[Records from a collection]

- - - - -

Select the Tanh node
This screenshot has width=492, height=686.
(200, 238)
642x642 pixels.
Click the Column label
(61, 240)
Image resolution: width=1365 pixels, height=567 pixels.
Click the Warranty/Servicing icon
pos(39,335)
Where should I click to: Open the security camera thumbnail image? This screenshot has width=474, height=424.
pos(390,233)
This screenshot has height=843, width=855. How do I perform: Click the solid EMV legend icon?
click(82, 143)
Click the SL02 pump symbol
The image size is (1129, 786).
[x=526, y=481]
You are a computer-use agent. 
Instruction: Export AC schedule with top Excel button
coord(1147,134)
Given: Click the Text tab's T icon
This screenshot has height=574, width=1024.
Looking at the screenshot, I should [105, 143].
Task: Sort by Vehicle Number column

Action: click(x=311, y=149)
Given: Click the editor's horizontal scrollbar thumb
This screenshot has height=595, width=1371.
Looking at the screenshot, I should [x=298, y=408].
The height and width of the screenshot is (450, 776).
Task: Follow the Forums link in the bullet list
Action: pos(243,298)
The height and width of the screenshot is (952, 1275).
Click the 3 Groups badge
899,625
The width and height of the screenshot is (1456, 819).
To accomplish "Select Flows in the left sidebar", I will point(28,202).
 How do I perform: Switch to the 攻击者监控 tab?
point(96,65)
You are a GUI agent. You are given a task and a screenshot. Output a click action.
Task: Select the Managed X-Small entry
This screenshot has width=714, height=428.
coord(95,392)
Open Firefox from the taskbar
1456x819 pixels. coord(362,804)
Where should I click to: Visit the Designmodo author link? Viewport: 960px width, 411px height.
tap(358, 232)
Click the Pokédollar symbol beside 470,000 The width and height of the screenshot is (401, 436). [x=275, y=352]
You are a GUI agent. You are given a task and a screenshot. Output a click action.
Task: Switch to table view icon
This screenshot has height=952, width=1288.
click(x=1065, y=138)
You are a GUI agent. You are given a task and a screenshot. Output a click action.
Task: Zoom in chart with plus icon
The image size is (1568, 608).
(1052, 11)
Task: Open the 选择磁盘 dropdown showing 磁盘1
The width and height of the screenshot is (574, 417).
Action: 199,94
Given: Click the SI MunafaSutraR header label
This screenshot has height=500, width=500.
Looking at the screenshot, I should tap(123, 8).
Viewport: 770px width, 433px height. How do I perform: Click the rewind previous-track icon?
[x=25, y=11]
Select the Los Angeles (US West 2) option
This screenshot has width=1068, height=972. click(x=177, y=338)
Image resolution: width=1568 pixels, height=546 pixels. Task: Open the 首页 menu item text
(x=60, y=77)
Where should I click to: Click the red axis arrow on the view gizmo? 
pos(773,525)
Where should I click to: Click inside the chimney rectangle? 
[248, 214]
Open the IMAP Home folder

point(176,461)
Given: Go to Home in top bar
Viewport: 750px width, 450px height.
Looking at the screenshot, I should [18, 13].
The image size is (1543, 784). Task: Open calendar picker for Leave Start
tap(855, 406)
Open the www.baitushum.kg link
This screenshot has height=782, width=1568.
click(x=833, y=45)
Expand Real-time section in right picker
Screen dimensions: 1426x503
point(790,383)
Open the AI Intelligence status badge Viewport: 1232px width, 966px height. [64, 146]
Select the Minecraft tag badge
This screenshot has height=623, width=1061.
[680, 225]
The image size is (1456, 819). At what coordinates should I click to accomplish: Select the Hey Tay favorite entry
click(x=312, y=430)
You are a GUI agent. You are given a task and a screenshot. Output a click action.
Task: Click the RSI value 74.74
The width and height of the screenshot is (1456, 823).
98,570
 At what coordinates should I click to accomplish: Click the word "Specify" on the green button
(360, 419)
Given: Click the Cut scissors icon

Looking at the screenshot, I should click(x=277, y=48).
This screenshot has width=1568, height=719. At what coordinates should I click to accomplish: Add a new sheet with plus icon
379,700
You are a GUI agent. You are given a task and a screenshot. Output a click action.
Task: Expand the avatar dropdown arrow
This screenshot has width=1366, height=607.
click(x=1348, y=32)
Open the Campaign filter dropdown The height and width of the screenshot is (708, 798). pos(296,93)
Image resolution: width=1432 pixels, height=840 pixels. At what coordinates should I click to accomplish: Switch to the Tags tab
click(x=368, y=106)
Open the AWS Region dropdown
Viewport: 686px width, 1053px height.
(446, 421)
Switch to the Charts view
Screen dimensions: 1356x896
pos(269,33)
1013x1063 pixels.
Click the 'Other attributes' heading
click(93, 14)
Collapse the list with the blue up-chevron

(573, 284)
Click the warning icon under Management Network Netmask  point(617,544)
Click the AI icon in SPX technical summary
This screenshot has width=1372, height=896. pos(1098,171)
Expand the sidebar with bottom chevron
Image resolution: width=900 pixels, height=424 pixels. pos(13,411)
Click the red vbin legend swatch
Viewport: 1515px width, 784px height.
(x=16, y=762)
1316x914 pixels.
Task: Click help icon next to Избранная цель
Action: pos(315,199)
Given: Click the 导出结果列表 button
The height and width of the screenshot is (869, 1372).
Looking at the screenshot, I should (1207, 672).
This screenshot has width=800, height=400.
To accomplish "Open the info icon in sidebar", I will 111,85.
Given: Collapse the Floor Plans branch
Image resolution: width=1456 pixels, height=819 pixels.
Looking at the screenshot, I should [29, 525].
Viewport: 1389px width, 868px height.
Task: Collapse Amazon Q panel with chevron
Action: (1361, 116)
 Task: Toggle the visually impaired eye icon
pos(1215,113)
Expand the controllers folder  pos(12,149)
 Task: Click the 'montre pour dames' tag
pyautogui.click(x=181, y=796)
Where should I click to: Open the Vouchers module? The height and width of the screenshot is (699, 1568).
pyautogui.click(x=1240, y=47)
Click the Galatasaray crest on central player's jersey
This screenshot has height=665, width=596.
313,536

- - - - -

▶ YOUR GOAL
Could you rewrite the lines from the one with "The image size is (1456, 819)." up to and including the one with "click(x=368, y=106)" as a Markdown table with the columns Row and Line, numbering each row and omitting any blank lines?

▶ WRITTEN SOLUTION
| Row | Line |
|---|---|
| 1 | The image size is (1456, 819). At what coordinates should I click to accomplish: Select the Hey Tay favorite entry |
| 2 | click(x=312, y=430) |
| 3 | You are a GUI agent. You are given a task and a screenshot. Output a click action. |
| 4 | Task: Click the RSI value 74.74 |
| 5 | The width and height of the screenshot is (1456, 823). |
| 6 | 98,570 |
| 7 |  At what coordinates should I click to accomplish: Click the word "Specify" on the green button |
| 8 | (360, 419) |
| 9 | Given: Click the Cut scissors icon |
| 10 | Looking at the screenshot, I should click(x=277, y=48). |
| 11 | This screenshot has width=1568, height=719. At what coordinates should I click to accomplish: Add a new sheet with plus icon |
| 12 | 379,700 |
| 13 | You are a GUI agent. You are given a task and a screenshot. Output a click action. |
| 14 | Task: Expand the avatar dropdown arrow |
| 15 | This screenshot has width=1366, height=607. |
| 16 | click(x=1348, y=32) |
| 17 | Open the Campaign filter dropdown The height and width of the screenshot is (708, 798). pos(296,93) |
| 18 | Image resolution: width=1432 pixels, height=840 pixels. At what coordinates should I click to accomplish: Switch to the Tags tab |
| 19 | click(x=368, y=106) |